At 10:50, the Matar Gueye finally lets out its net. A line of young men spool out the green, blue and brown mesh, as nine boys plunge into the water to spread it. Dieng's boat approaches the Matar Gueye, circles near the net. Everyone waits. Twenty minutes later, the Matar Gueye crew starts to pull in the net. Rivulets of sweat and seawater mingle on the bare chests of the four men drawing it in. Mist flies from their heads with each hand-over-hand tug. "Let's pull it!" they yell in Wolof. "Come on, let's do it!"
Dieng leans over the side of his boat, a few feet away from the other. He is worried.
"We didn't catch many," he said. "Otherwise, it wouldn't be so easy for these guys. When you catch a lot of fish, it's really hard to pull up the net."
He is right. They haul in several small yellow-finned fish and a larger fish with a menacing tapered mouth and saw-like teeth. "We got a big one, a big one," Dieng said. "We get a lot of these, and we can make a lot of money.

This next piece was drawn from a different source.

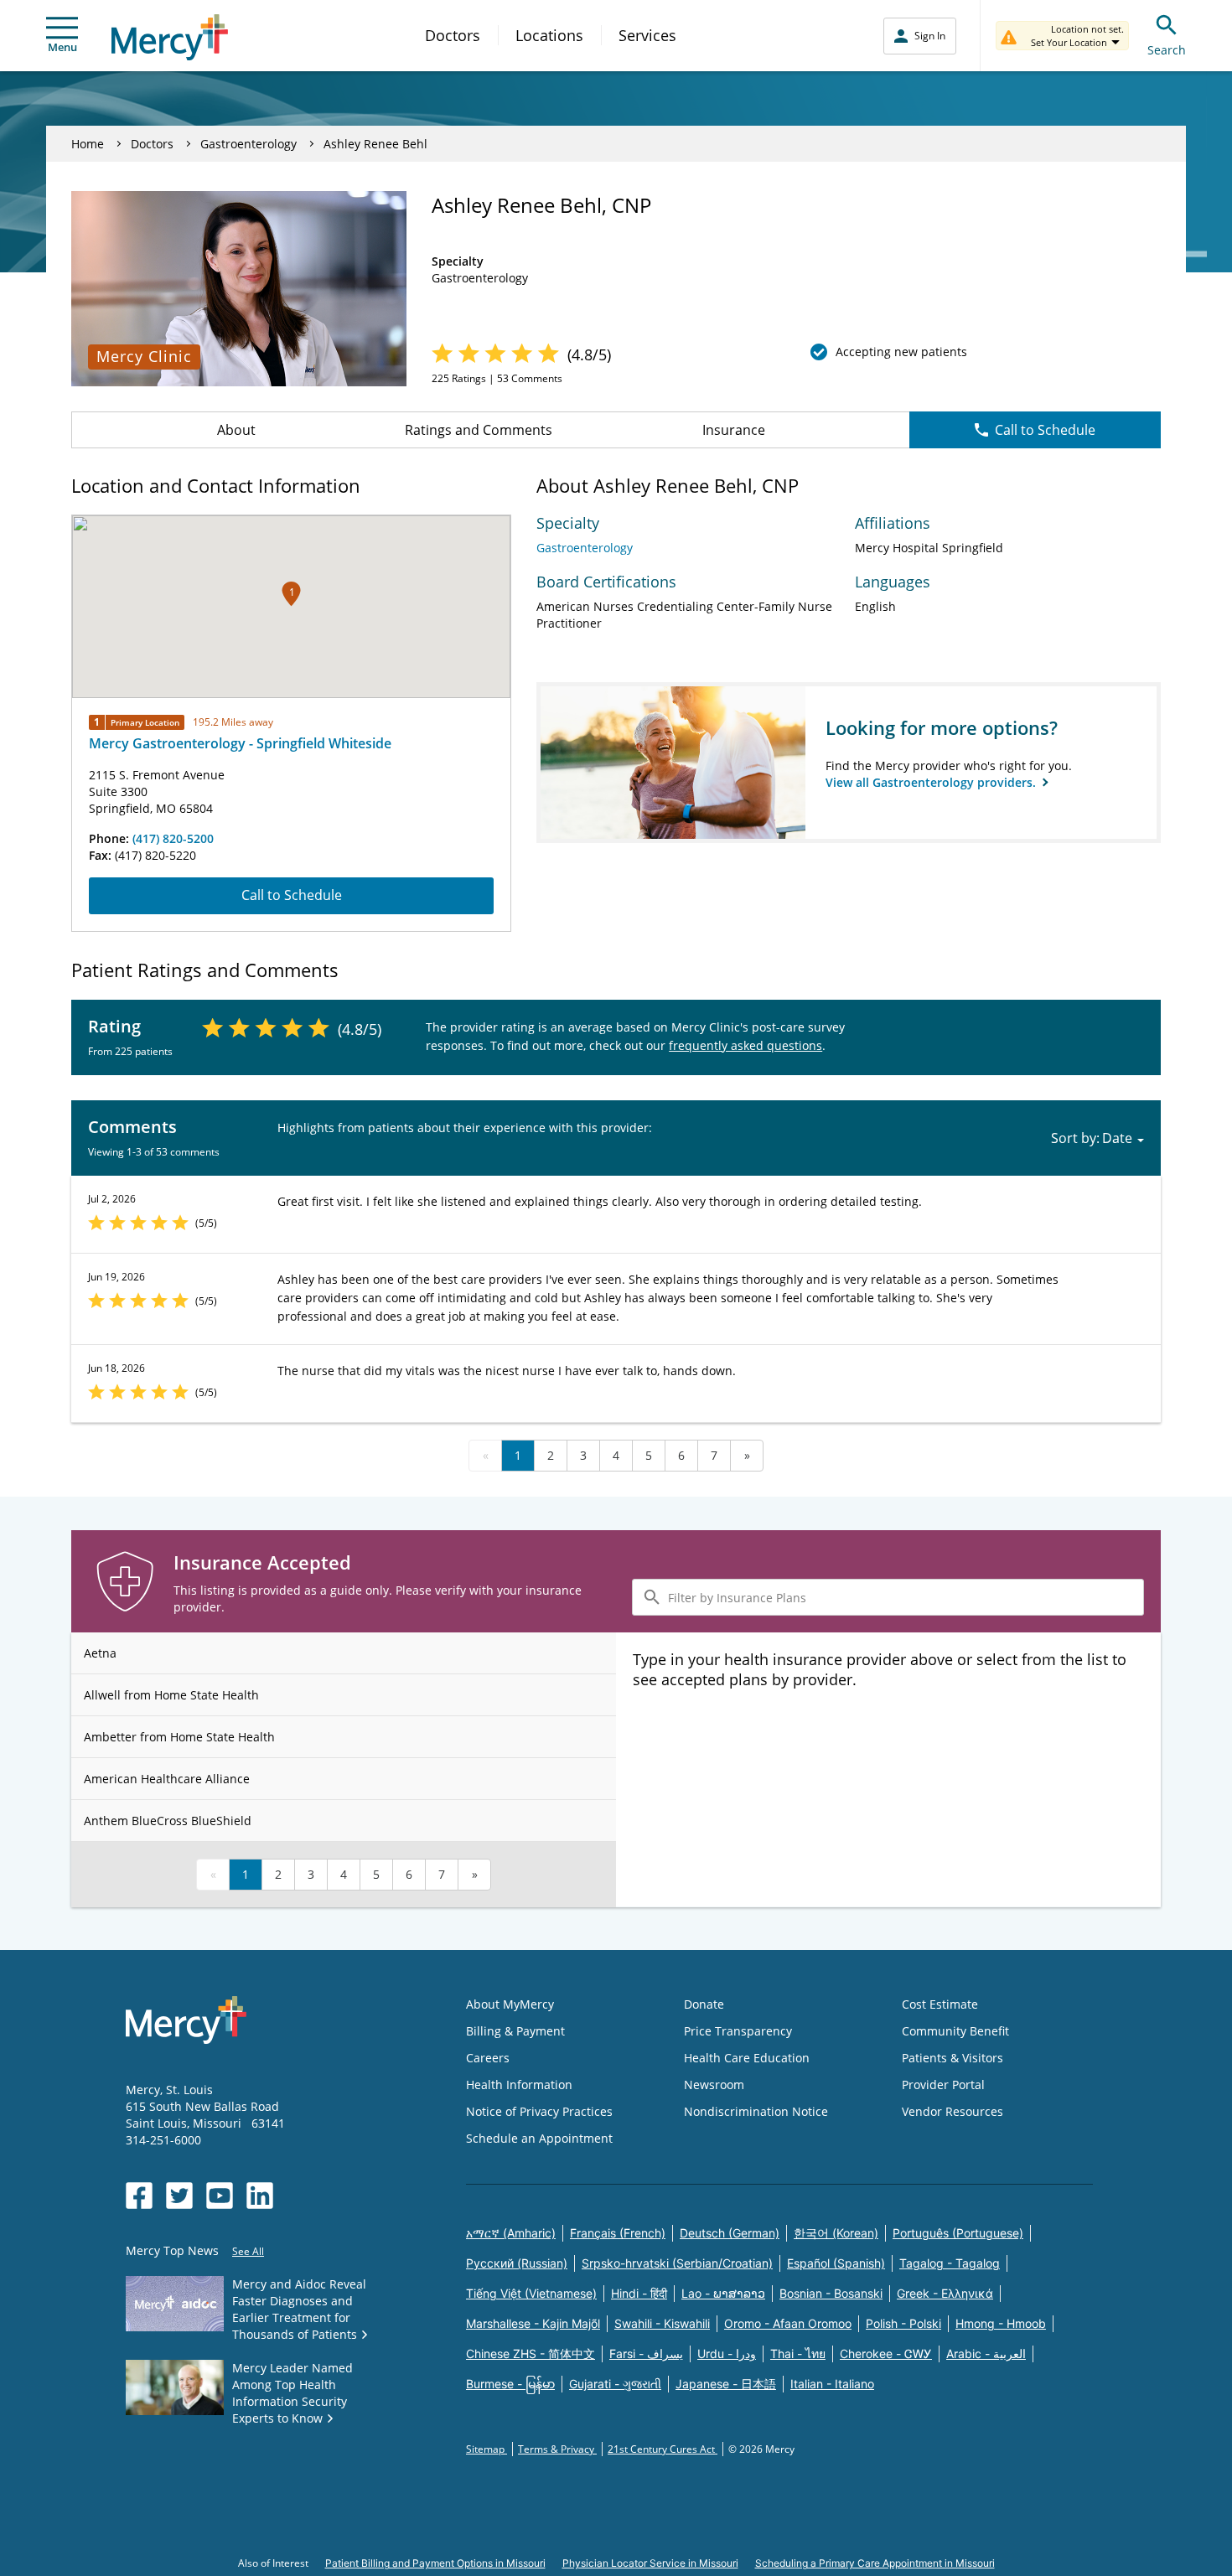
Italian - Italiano (832, 2384)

They get only four of those. This day they are not going to make money.
And that becomes clearer as the day wears on. About an hour later, the net goes down again, but this time the crew of the Matar Gueye has a different, potentially disastrous problem.
"The net is stuck on something," Dieng said.
They work desperately to loose the net, hoping to avoid cutting it. That would destroy it, a waste of hundreds of dollars. So after an hour, after about 20 fishermen, including Dieng, have dived into the water, they free the net from a rock.
It takes an hour for the men to repair huge holes. By the time they finish, they call it quits for the day.
Dieng does not hang around on the beach. He gets a ride to his home nearby. He does not seem perturbed, or overly disappointed. Just tired.
Maybe his sons will grow up to shun the sea. Maybe they will fish for a few years, then pursue another business. But their father has no such luxury. The next morning he is again out on the sea.
"I have no other alternative," he said. "I would never consider doing anything else. I was born a fisherman, and I will be a fisherman until the day I die."